Der Außenbereich ist jedoch nicht gleichzusetzen mit der „freien Landschaft“, da auch hier Bebauung vorhanden ist. Diese entspricht jedoch keinesfalls der Struktur einer Bebauung im Innenbereich: Ein im Zusammenhang bebauter Ortsteil setzt – im Gegensatz zum Außenbereich - voraus, dass die vorhandene Bebauung den Eindruck der Geschlossenheit und Zusammengehörigkeit erweckt und Ausdruck einer organischen Siedlungsstruktur ist. Kleingartengelände fallen beispielsweise nicht darunter, weil es sich nicht um Gebäude handelt, die zumindest teilweise dem ständigen Aufenthalt von Menschen dienen.

Da es „genug Außengebiet“ zu geben scheint, sind Grundstückspreise hier oftmals bedeutend niedriger, als im „Innenbereich“. Der Gesetzgeber hat grundsätzlich vorgeschrieben, dass nur privilegierte Vorhaben im Außenbereich zulässig sind.

13.2.1 Privilegierte Vorhaben

Im Außenbereich soll grundsätzlich nicht gebaut werden. Bauen im Außenbereich ist grundsätzlich – im Sinne eines Gehmigungsanspruchs - nur zulässig, wenn öffentliche Belange nicht entgegenstehen, die ausreichende Erschließung gesichert ist und wenn ein "privilegiertes Vorhaben" vorliegt.

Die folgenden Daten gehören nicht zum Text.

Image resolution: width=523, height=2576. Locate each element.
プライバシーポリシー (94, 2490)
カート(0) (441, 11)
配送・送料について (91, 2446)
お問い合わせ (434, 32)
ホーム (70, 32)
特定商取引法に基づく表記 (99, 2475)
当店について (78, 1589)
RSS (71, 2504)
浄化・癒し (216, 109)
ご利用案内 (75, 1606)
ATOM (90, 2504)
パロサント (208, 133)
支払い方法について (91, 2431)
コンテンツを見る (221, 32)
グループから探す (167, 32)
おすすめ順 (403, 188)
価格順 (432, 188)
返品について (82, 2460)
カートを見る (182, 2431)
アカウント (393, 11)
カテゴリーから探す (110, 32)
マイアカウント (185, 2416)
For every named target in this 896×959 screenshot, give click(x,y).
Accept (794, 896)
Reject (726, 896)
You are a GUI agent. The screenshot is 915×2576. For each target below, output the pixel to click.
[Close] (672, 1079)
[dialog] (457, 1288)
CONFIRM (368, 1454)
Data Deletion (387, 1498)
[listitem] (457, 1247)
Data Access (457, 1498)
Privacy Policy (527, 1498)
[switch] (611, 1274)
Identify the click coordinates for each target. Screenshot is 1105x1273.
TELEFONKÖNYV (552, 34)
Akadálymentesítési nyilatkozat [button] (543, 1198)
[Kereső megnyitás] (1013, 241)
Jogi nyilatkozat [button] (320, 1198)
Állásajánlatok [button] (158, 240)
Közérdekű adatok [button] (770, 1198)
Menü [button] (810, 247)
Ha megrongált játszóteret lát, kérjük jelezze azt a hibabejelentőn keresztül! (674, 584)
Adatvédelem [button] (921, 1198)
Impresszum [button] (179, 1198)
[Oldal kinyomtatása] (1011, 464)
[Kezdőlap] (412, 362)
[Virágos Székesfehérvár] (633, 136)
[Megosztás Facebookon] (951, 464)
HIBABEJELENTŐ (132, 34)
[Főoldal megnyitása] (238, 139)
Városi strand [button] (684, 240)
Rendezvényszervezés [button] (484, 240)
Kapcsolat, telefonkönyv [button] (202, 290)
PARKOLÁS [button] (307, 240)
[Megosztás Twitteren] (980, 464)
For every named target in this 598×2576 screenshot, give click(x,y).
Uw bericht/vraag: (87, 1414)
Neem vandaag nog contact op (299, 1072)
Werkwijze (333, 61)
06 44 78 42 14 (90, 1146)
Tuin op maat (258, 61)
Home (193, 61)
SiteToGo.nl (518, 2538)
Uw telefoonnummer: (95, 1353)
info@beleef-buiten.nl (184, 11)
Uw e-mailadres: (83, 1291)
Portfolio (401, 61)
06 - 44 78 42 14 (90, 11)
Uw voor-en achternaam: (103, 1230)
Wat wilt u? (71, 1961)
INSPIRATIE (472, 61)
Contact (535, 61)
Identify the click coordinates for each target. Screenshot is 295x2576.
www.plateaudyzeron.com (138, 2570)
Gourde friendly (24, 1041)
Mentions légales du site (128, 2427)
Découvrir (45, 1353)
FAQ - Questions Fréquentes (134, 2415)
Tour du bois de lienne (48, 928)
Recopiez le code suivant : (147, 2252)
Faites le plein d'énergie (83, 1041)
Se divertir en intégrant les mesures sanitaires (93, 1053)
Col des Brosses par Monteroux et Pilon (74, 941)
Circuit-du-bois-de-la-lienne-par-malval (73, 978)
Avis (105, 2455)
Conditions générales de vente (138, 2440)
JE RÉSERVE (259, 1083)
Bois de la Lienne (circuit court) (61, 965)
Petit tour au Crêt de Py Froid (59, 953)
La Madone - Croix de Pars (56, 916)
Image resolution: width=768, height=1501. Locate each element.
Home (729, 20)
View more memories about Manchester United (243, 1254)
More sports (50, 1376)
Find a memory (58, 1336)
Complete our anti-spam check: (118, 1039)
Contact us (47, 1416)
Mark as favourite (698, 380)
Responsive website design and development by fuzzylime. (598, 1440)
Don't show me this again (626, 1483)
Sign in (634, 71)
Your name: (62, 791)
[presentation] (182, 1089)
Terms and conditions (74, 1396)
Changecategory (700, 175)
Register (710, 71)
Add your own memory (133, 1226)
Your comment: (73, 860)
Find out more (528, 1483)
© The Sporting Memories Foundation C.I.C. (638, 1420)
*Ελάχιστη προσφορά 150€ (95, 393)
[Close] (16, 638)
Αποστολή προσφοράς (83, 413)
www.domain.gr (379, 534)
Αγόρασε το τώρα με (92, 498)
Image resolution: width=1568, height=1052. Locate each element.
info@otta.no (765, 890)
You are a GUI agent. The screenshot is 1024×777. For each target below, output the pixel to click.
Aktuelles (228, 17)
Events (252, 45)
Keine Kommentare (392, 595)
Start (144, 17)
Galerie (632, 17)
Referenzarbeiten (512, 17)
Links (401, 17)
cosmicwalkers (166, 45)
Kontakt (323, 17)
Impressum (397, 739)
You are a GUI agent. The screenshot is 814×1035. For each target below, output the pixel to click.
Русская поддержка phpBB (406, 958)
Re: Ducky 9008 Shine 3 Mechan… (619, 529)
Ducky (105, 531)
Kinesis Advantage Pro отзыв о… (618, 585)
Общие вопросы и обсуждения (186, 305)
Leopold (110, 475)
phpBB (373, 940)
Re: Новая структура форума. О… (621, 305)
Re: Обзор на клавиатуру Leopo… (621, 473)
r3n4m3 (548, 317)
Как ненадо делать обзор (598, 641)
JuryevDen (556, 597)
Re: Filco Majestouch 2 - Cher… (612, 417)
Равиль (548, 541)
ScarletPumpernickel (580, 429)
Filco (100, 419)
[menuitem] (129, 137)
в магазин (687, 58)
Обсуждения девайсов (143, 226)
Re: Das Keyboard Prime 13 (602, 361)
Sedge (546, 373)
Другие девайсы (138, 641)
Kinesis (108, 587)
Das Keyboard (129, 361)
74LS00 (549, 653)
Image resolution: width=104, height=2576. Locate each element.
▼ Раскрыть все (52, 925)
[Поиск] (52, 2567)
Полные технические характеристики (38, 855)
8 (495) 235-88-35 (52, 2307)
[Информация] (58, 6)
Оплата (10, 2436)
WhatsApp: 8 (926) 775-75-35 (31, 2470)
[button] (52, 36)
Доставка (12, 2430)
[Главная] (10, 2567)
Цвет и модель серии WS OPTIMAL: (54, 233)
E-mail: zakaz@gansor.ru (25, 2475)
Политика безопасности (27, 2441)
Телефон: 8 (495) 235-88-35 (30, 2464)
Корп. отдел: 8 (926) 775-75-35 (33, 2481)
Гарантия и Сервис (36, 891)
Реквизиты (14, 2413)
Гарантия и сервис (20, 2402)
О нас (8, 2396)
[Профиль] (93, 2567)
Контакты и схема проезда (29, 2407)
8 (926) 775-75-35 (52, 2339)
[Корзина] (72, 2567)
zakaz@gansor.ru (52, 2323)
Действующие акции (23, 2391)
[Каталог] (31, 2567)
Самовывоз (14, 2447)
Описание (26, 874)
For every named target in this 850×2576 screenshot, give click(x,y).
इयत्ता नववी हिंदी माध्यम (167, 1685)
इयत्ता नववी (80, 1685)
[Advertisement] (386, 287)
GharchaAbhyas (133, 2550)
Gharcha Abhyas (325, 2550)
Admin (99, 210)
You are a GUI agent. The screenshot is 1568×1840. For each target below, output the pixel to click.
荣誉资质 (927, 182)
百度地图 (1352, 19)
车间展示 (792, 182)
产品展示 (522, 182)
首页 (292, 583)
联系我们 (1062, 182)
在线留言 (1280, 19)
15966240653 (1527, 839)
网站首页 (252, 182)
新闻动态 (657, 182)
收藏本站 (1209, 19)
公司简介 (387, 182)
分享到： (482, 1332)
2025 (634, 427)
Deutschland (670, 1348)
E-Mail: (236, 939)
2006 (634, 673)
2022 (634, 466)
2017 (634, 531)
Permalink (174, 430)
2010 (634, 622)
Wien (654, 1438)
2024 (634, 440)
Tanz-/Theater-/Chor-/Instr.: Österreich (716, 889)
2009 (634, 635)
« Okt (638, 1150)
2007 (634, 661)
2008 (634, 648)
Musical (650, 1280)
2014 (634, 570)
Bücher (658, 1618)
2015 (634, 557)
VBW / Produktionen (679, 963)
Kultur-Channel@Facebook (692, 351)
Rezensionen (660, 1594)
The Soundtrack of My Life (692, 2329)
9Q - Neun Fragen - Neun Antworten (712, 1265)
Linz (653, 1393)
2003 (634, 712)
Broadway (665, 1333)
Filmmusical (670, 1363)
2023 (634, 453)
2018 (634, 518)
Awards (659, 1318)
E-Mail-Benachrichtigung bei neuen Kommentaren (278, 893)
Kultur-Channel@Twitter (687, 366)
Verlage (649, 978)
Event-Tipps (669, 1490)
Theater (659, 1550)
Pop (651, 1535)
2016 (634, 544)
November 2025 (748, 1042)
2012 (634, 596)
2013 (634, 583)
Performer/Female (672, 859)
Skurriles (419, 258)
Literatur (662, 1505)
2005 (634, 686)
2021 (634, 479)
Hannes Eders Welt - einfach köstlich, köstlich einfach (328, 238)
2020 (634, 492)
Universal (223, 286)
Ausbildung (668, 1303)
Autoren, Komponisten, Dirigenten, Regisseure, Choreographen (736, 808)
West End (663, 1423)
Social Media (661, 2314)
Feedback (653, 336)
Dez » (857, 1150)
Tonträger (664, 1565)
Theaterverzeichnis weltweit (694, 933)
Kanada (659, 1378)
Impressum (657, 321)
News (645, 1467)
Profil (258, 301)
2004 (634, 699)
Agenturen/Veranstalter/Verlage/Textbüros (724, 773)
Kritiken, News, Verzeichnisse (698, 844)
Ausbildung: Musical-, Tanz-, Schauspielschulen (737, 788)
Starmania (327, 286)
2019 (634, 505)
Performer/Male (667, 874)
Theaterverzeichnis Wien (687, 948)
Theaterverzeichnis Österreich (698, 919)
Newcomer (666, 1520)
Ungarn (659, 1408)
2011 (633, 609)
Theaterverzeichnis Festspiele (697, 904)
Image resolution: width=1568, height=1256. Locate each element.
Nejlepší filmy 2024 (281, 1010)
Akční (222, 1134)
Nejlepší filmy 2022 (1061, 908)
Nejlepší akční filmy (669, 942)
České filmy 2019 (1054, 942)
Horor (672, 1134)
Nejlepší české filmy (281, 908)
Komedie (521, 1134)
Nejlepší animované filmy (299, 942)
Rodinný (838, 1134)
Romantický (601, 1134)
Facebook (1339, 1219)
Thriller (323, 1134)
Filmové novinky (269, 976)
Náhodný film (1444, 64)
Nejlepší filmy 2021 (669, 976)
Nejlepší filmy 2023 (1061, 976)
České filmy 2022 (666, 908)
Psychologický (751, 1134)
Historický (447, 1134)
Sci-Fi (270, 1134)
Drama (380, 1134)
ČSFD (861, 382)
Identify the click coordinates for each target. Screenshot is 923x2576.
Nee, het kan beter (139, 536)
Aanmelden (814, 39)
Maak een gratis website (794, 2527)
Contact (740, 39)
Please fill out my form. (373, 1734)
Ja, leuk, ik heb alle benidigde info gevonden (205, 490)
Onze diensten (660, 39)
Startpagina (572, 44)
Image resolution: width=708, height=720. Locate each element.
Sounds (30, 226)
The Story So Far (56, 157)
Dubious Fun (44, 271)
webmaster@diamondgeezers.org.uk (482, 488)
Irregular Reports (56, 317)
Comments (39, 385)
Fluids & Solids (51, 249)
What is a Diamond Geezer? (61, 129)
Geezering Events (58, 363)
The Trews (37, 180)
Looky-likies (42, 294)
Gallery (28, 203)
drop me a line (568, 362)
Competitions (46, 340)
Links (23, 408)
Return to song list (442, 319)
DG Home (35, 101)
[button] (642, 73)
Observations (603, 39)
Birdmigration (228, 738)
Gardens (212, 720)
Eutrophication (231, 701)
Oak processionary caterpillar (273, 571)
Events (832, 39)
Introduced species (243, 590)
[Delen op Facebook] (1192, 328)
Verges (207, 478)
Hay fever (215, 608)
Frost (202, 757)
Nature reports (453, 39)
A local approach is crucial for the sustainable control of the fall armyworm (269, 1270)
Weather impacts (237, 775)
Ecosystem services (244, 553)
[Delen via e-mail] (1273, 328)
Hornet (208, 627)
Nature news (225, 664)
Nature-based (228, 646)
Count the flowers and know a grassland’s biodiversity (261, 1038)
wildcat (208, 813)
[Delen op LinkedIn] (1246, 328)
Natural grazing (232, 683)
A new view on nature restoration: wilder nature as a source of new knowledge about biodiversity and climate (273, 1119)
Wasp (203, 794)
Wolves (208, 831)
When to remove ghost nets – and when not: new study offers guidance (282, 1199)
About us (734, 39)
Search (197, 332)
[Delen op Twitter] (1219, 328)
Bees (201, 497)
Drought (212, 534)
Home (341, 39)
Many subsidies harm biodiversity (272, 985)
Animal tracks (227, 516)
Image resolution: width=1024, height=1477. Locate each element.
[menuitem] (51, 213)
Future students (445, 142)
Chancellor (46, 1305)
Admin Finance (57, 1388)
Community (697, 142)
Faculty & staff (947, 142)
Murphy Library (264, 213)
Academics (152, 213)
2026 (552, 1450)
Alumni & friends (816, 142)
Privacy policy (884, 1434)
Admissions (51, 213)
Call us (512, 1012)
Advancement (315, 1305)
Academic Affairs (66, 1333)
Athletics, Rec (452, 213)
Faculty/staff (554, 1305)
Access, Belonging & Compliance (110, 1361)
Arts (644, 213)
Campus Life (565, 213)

Um ein privilegiertes Vorhaben handelt es sich, wenn es:

  • einem land- oder forstwirtschaftlichen Betrieb dient und nur einen, im Gesamtgefüge betrachtet, untergeordneten Teil der (Betriebs)-fläche einnimmt
  • einem Betrieb der gartenbaulichen Erzeugung dient der öffentlichen Versorgung mit Elektrizität, Gas, Telekommunikationsdienstleistungen, Wärme und Wasser, der Abwasserwirtschaft oder einem ortsgebundenen gewerblichen Betrieb dient,
  • wegen seiner besonderen Anforderungen an die Umgebung, wegen seiner nachteiligen Wirkung auf die Umgebung oder wegen seiner besonderen Zweckbestimmung nur im Außenbereich ausgeführt werden soll
  • der Erforschung, Entwicklung oder Nutzung der Kernenergie zu friedlichen Zwecken oder der Entsorgung radioaktiver Abfälle dient
  • der Erforschung, Entwicklung oder Nutzung der Wind- oder Wasserenergie dient

13.2.2 Sonstige Vorhaben

Nicht privilegierte Bauvorhaben, also solche, die nicht den oben genannten Kategorien unterfallen, können im Einzelfall zugelassen werden, wenn ihre Ausführung oder Benutzung öffentliche Belange nicht beeinträchtigt und die Erschließung gesichert ist. Im Gegensatz zu den privilegierten Vorhaben, die einen Genehmigungsanspruch bei Erfüllen der weiteren Voraussetzungen (gesicherte Erschließung etc.) auslösen, handelt es sich hier um eine Ermessensvorschrift. Entsprechend liegen die Zulassungshürden auch insoweit höher, als die privilegierten Vorhaben öffentlichen Belangen nicht entgegenstehen (§ 35 Abs. 1 BauGB) – sie dürfen also nicht schlechthin vereitelt werden. Eine Zulassung nicht privilegierter Vorhaben scheidet hingegen tatbestandlich bereits aus, wenn öffentliche Belange hierdurch lediglich beeinträchtigt werden, § 35 Abs. 2 BauGB.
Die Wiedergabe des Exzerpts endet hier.